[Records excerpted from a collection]
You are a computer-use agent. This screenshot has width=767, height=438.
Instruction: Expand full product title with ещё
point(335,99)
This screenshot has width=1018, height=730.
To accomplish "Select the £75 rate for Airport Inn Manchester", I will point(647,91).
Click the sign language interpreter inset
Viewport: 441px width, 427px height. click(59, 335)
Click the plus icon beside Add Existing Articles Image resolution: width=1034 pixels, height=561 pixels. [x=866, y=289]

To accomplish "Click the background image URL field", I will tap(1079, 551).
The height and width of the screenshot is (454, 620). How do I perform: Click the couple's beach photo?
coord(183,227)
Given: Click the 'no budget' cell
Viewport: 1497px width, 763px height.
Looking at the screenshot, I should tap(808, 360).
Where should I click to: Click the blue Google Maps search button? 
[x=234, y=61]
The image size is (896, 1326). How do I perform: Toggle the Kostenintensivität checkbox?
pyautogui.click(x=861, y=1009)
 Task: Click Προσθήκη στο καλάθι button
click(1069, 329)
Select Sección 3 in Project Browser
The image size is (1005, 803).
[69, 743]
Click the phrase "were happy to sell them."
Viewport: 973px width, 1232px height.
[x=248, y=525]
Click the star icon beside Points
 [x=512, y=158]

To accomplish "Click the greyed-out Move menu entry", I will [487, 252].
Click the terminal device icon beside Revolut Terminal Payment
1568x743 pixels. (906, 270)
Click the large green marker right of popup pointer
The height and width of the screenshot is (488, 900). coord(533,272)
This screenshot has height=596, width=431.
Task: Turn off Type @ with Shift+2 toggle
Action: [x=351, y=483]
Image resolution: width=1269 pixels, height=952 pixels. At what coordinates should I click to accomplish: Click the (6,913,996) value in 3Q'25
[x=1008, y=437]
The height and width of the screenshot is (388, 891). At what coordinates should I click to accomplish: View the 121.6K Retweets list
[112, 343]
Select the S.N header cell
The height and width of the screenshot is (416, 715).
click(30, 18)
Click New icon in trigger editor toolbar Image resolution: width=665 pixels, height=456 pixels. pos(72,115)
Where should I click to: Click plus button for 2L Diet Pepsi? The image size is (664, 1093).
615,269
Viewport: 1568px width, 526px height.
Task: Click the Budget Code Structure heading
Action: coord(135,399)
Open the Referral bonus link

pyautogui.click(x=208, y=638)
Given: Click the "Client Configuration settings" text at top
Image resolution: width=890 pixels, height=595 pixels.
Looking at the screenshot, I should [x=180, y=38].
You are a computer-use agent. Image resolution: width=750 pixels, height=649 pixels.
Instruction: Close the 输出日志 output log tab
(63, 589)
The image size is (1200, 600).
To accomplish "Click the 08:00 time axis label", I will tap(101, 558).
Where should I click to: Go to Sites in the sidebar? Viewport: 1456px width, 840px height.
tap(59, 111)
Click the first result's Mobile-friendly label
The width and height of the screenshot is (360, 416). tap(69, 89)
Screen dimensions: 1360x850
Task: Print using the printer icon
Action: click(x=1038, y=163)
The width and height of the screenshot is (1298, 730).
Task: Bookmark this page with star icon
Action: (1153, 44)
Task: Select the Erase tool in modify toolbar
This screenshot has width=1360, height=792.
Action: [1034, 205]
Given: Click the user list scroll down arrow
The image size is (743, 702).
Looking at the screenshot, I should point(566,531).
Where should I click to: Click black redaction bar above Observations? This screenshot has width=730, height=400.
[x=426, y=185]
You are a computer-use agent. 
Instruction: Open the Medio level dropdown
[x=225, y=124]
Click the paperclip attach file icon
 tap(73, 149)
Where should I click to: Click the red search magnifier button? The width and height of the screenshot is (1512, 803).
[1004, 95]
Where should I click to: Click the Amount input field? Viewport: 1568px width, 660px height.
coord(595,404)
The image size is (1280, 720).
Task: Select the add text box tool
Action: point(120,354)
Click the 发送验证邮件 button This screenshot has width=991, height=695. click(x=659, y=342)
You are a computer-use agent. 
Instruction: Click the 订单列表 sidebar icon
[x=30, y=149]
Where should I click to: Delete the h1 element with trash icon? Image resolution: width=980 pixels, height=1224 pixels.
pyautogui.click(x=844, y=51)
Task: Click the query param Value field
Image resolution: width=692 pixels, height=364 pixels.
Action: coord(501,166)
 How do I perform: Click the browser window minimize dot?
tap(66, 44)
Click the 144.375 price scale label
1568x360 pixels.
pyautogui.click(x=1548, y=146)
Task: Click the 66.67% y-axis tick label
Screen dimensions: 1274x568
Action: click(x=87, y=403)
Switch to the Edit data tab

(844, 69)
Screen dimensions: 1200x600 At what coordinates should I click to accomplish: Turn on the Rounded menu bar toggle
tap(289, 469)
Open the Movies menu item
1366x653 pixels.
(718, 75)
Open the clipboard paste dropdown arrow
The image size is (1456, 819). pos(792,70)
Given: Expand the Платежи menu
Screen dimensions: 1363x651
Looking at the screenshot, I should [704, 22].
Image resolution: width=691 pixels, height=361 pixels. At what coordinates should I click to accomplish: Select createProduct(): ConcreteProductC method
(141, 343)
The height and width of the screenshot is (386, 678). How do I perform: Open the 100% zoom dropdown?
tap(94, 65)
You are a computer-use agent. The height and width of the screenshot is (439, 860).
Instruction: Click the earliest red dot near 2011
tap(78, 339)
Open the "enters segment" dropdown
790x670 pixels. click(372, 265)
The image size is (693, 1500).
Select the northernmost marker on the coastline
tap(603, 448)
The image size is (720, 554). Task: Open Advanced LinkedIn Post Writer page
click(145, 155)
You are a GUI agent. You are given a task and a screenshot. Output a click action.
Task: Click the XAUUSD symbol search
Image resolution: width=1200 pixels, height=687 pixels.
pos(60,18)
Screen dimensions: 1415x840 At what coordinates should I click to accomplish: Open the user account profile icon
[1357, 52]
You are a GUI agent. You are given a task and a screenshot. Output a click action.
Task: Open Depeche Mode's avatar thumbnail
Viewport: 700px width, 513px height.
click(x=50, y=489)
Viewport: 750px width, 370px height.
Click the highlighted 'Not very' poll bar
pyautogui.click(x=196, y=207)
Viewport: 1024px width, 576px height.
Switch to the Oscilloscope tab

[WHAT YOU NEED TO DO]
Print out each line of the data exactly.

[YOUR RESPONSE]
You are a computer-use agent. This screenshot has width=767, height=438.
Instruction: Expand full product title with ещё
point(335,99)
This screenshot has width=1018, height=730.
To accomplish "Select the £75 rate for Airport Inn Manchester", I will point(647,91).
Click the sign language interpreter inset
Viewport: 441px width, 427px height. click(59, 335)
Click the plus icon beside Add Existing Articles Image resolution: width=1034 pixels, height=561 pixels. [x=866, y=289]

To accomplish "Click the background image URL field", I will tap(1079, 551).
The height and width of the screenshot is (454, 620). How do I perform: Click the couple's beach photo?
coord(183,227)
Given: Click the 'no budget' cell
Viewport: 1497px width, 763px height.
Looking at the screenshot, I should tap(808, 360).
Where should I click to: Click the blue Google Maps search button? 
[x=234, y=61]
The image size is (896, 1326). How do I perform: Toggle the Kostenintensivität checkbox?
pyautogui.click(x=861, y=1009)
 Task: Click Προσθήκη στο καλάθι button
click(1069, 329)
Select Sección 3 in Project Browser
The image size is (1005, 803).
[69, 743]
Click the phrase "were happy to sell them."
Viewport: 973px width, 1232px height.
[x=248, y=525]
Click the star icon beside Points
 [x=512, y=158]

To accomplish "Click the greyed-out Move menu entry", I will [487, 252].
Click the terminal device icon beside Revolut Terminal Payment
1568x743 pixels. (906, 270)
Click the large green marker right of popup pointer
The height and width of the screenshot is (488, 900). coord(533,272)
This screenshot has height=596, width=431.
Task: Turn off Type @ with Shift+2 toggle
Action: [x=351, y=483]
Image resolution: width=1269 pixels, height=952 pixels. At what coordinates should I click to accomplish: Click the (6,913,996) value in 3Q'25
[x=1008, y=437]
The height and width of the screenshot is (388, 891). At what coordinates should I click to accomplish: View the 121.6K Retweets list
[112, 343]
Select the S.N header cell
The height and width of the screenshot is (416, 715).
click(30, 18)
Click New icon in trigger editor toolbar Image resolution: width=665 pixels, height=456 pixels. pos(72,115)
Where should I click to: Click plus button for 2L Diet Pepsi? The image size is (664, 1093).
615,269
Viewport: 1568px width, 526px height.
Task: Click the Budget Code Structure heading
Action: coord(135,399)
Open the Referral bonus link

pyautogui.click(x=208, y=638)
Given: Click the "Client Configuration settings" text at top
Image resolution: width=890 pixels, height=595 pixels.
Looking at the screenshot, I should [x=180, y=38].
You are a computer-use agent. Image resolution: width=750 pixels, height=649 pixels.
Instruction: Close the 输出日志 output log tab
(63, 589)
The image size is (1200, 600).
To accomplish "Click the 08:00 time axis label", I will tap(101, 558).
Where should I click to: Go to Sites in the sidebar? Viewport: 1456px width, 840px height.
tap(59, 111)
Click the first result's Mobile-friendly label
The width and height of the screenshot is (360, 416). tap(69, 89)
Screen dimensions: 1360x850
Task: Print using the printer icon
Action: click(x=1038, y=163)
The width and height of the screenshot is (1298, 730).
Task: Bookmark this page with star icon
Action: (1153, 44)
Task: Select the Erase tool in modify toolbar
This screenshot has width=1360, height=792.
Action: [1034, 205]
Given: Click the user list scroll down arrow
The image size is (743, 702).
Looking at the screenshot, I should point(566,531).
Where should I click to: Click black redaction bar above Observations? This screenshot has width=730, height=400.
[x=426, y=185]
You are a computer-use agent. 
Instruction: Open the Medio level dropdown
[x=225, y=124]
Click the paperclip attach file icon
 tap(73, 149)
Where should I click to: Click the red search magnifier button? The width and height of the screenshot is (1512, 803).
[1004, 95]
Where should I click to: Click the Amount input field? Viewport: 1568px width, 660px height.
coord(595,404)
The image size is (1280, 720).
Task: Select the add text box tool
Action: point(120,354)
Click the 发送验证邮件 button This screenshot has width=991, height=695. click(x=659, y=342)
You are a computer-use agent. 
Instruction: Click the 订单列表 sidebar icon
[x=30, y=149]
Where should I click to: Delete the h1 element with trash icon? Image resolution: width=980 pixels, height=1224 pixels.
pyautogui.click(x=844, y=51)
Task: Click the query param Value field
Image resolution: width=692 pixels, height=364 pixels.
Action: coord(501,166)
 How do I perform: Click the browser window minimize dot?
tap(66, 44)
Click the 144.375 price scale label
1568x360 pixels.
pyautogui.click(x=1548, y=146)
Task: Click the 66.67% y-axis tick label
Screen dimensions: 1274x568
Action: click(x=87, y=403)
Switch to the Edit data tab

(844, 69)
Screen dimensions: 1200x600 At what coordinates should I click to accomplish: Turn on the Rounded menu bar toggle
tap(289, 469)
Open the Movies menu item
1366x653 pixels.
(718, 75)
Open the clipboard paste dropdown arrow
The image size is (1456, 819). pos(792,70)
Given: Expand the Платежи menu
Screen dimensions: 1363x651
Looking at the screenshot, I should [704, 22].
Image resolution: width=691 pixels, height=361 pixels. At what coordinates should I click to accomplish: Select createProduct(): ConcreteProductC method
(141, 343)
The height and width of the screenshot is (386, 678). How do I perform: Open the 100% zoom dropdown?
tap(94, 65)
You are a computer-use agent. The height and width of the screenshot is (439, 860).
Instruction: Click the earliest red dot near 2011
tap(78, 339)
Open the "enters segment" dropdown
790x670 pixels. click(372, 265)
The image size is (693, 1500).
Select the northernmost marker on the coastline
tap(603, 448)
The image size is (720, 554). Task: Open Advanced LinkedIn Post Writer page
click(145, 155)
You are a GUI agent. You are given a task and a screenshot. Output a click action.
Task: Click the XAUUSD symbol search
Image resolution: width=1200 pixels, height=687 pixels.
pos(60,18)
Screen dimensions: 1415x840 At what coordinates should I click to accomplish: Open the user account profile icon
[1357, 52]
You are a GUI agent. You are given a task and a screenshot. Output a click action.
Task: Open Depeche Mode's avatar thumbnail
Viewport: 700px width, 513px height.
click(x=50, y=489)
Viewport: 750px width, 370px height.
Click the highlighted 'Not very' poll bar
pyautogui.click(x=196, y=207)
Viewport: 1024px width, 576px height.
Switch to the Oscilloscope tab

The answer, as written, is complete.